■ WORK ORDER: Count the lines in the records below that contain the word "agent", and give only that count.

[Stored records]
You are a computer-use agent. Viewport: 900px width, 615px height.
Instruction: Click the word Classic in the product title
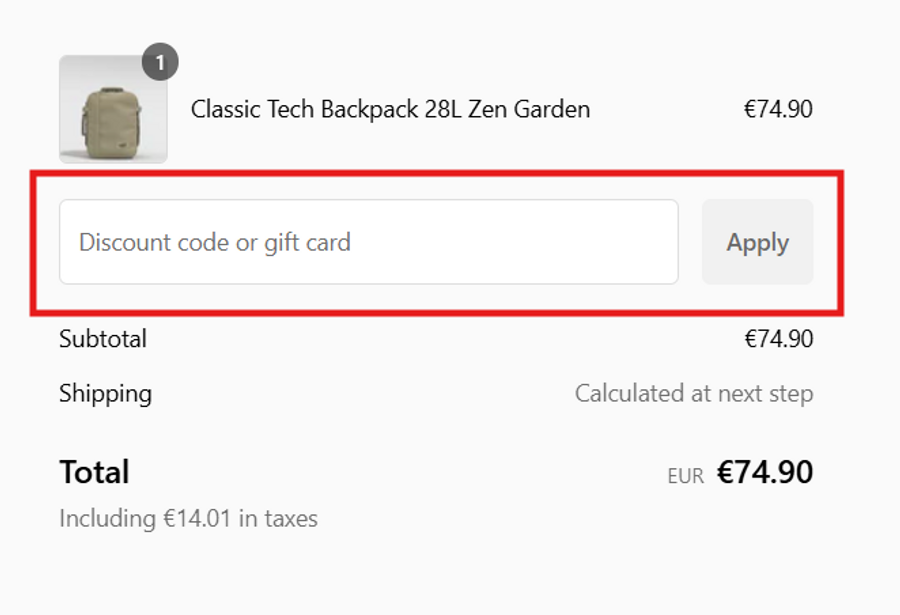226,109
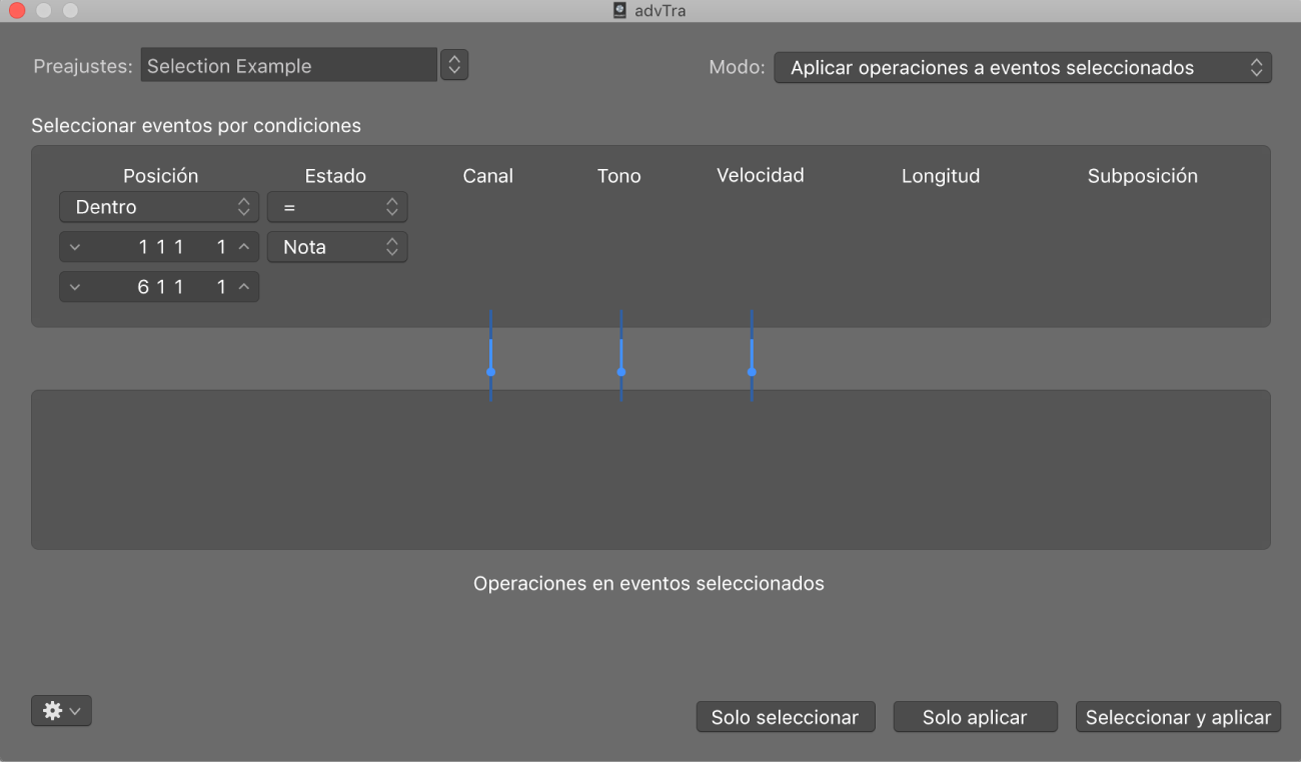
Task: Adjust the Tono condition slider
Action: [x=621, y=371]
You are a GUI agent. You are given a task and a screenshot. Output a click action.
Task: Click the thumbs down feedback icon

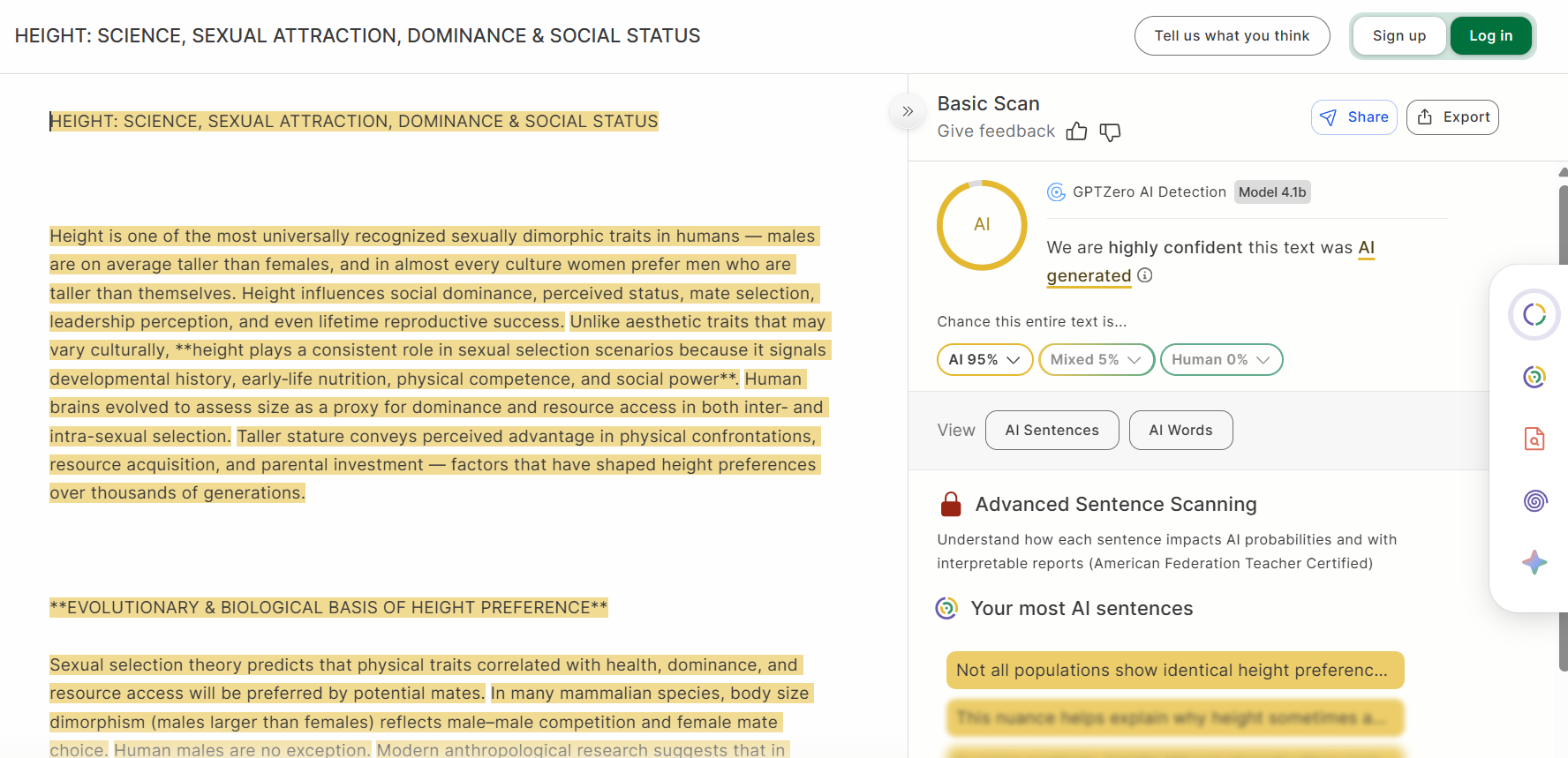point(1110,131)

■ EXPECTED ANSWER: 2